DSimon comments on The genie knows, but doesn't care - Less Wrong
You are viewing a comment permalink. View the original post to see all comments and the full post content.
You are viewing a comment permalink. View the original post to see all comments and the full post content.
Comments (515)
That's not very realistic. If you trained AI to parse natural language, you would naturally reward it for interpreting instructions the way you want it to. If the AI interpreted something in a way that was technically correct, but not what you wanted, you would not reward it, you would punish it, and you would be doing that from the very beginning, well before the AI could even be considered intelligent. Even the thoroughly mediocre AI that currently exists tries to guess what you mean, e.g. by giving you directions to the closest Taco Bell, or guessing whether you mean AM or PM. This is not anthropomorphism: doing what we want is a sine qua non condition for AI to prosper.
Suppose that you ask me to knit you a sweater. I could take the instruction literally and knit a mini-sweater, reasoning that this minimizes the amount of expended yarn. I would be quite happy with myself too, but when I give it to you, you're probably going to chew me out. I technically did what I was asked to, but that doesn't matter, because you expected more from me than just following instructions to the letter: you expected me to figure out that you wanted a sweater that you could wear. The same goes for AI: before it can even understand the nuances of human happiness, it should be good enough to knit sweaters. Alas, the AI you describe would make the same mistake I made in my example: it would knit you the smallest possible sweater. How do you reckon such AI would make it to superintelligence status before being scrapped? It would barely be fit for clerk duty.
Realistically, AI would be constantly drilled to ask for clarification when a statement is vague. Again, before the AI is asked to make us happy, it will likely be asked other things, like building houses. If you ask it: "build me a house", it's going to draw a plan and show it to you before it actually starts building, even if you didn't ask for one. It's not in the business of surprises: never, in its whole training history, from baby to superintelligence, would it have been rewarded for causing "surprises" -- even the instruction "surprise me" only calls for a limited range of shenanigans. If you ask it "make humans happy", it won't do jack. It will ask you what the hell you mean by that, it will show you plans and whenever it needs to do something which it has reasons to think people would not like, it will ask for permission. It will do that as part of standard procedure.
To put it simply, an AI which messes up "make humans happy" is liable to mess up pretty much every other instruction. Since "make humans happy" is arguably the last of a very large number of instructions, it is quite unlikely that an AI which makes it this far would handle it wrongly. Otherwise it would have been thrown out a long time ago, may that be for interpreting too literally, or for causing surprises. Again: an AI couldn't make it to superintelligence status with warts that would doom AI with subhuman intelligence.
Why does the hard takeoff point have to be after the point at which an AI is as good as a typical human at understanding semantic subtlety? In order to do a hard takeoff, the AI needs to be good at a very different class of tasks than those required for understanding humans that well.
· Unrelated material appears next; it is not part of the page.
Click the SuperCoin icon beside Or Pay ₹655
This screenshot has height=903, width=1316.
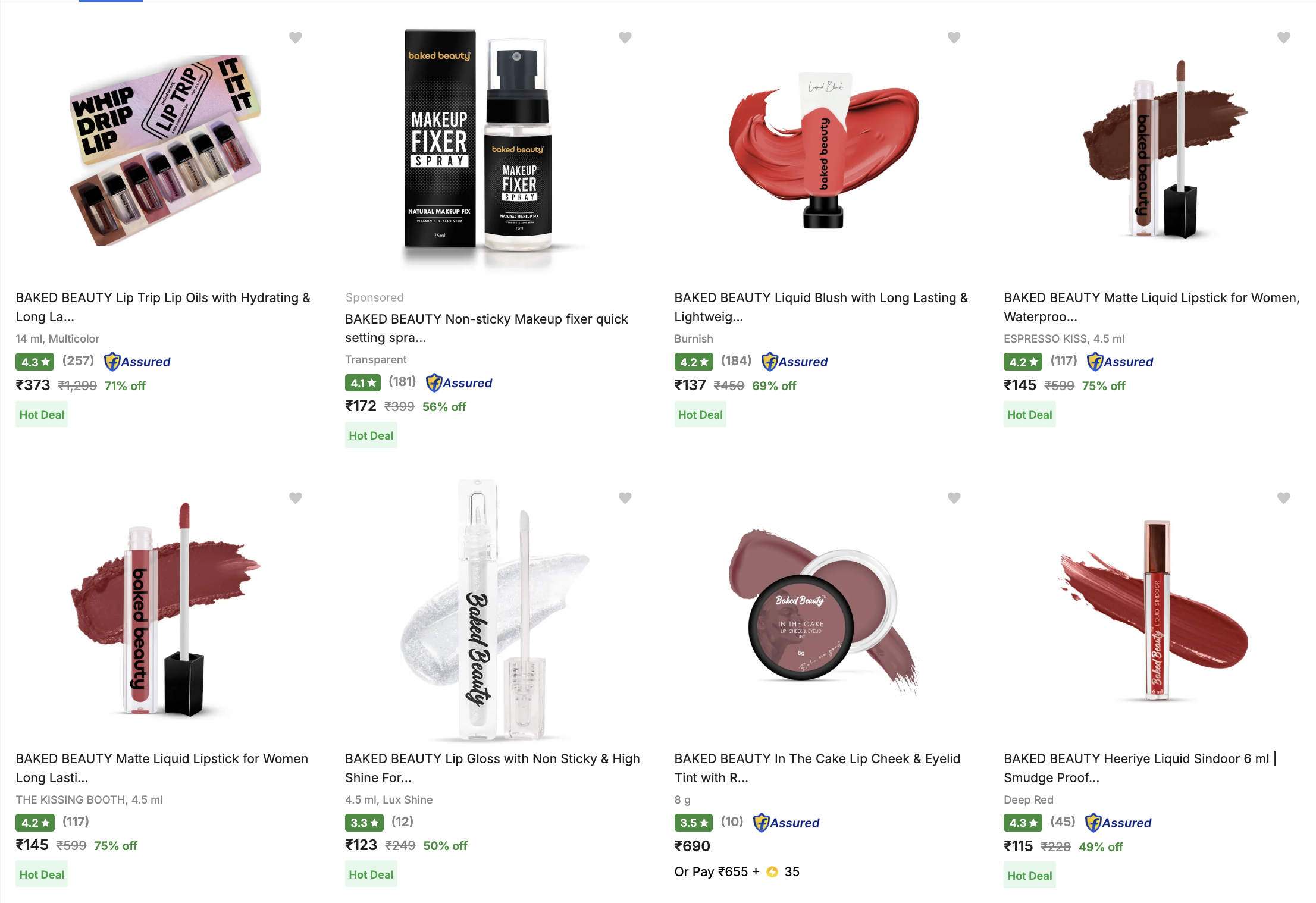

So let's suppose that the AI is as good as a human at understanding the implications of natural-language requests. Would you trust a human not to screw up a goal like "make humans happy" if they were given effective omnipotence? The human would probably do about as well as people in the past have at imagining utopias: really badly.
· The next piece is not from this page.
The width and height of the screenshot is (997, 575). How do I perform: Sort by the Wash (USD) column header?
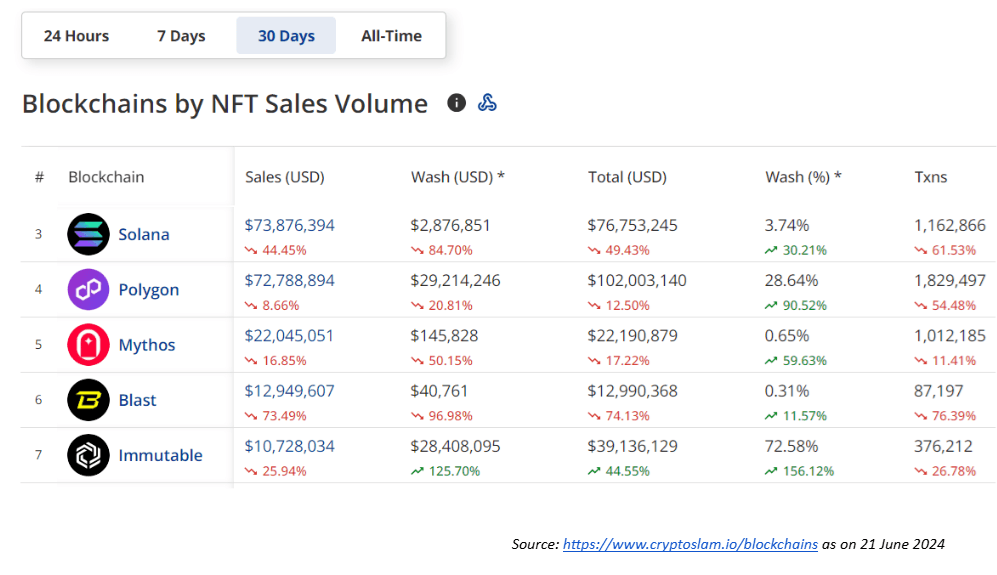click(x=457, y=177)
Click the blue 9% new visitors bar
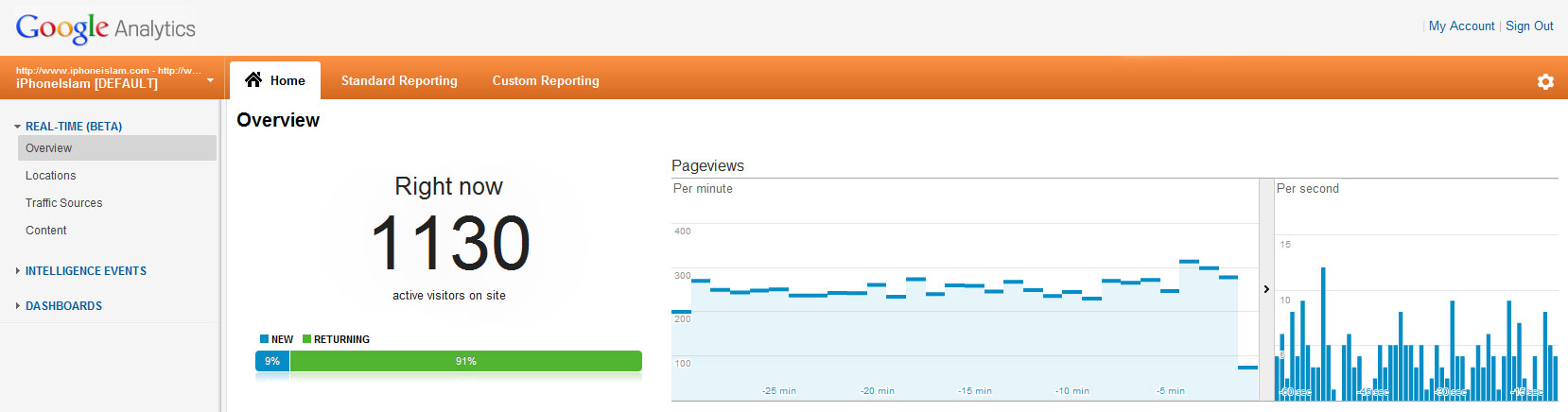The height and width of the screenshot is (412, 1568). (272, 361)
Semantic extraction -- not hard takeoff -- is the task that we want the AI to be able to do. An AI which is good at, say, rewriting its own code, is not the kind of thing we would be interested in at that point, and it seems like it would be inherently more difficult than implementing, say, a neural network. More likely than not, this initial AI would not have the capability for "hard takeoff": if it runs on expensive specialized hardware, there would be effectively no room for expansion, and the most promising algorithms to construct it (from the field of machine learning) don't actually give AI any access to its own source code (even if they did, it is far from clear the AI could get any use out of it). It couldn't copy itself even if it tried.
If a "hard takeoff" AI is made, and if hard takeoffs are even possible, it would be made after that, likely using the first AI as a core.
I wouldn't trust a human, no. If the AI is controlled by the "wrong" humans, then I guess we're screwed (though perhaps not all that badly), but that's not a solvable problem (all humans are the "wrong" ones from someone's perspective). Still, though, AI won't really try to act like humans -- it would try to satisfy them and minimize surprises, meaning that if would keep track of what humans would like what "utopias". More likely than not this would constrain it to inactivity: it would not attempt to "make humans happy" because it would know the instruction to be inconsistent. You'd have to tell it what to do precisely (if you had the authority, which is a different question altogether).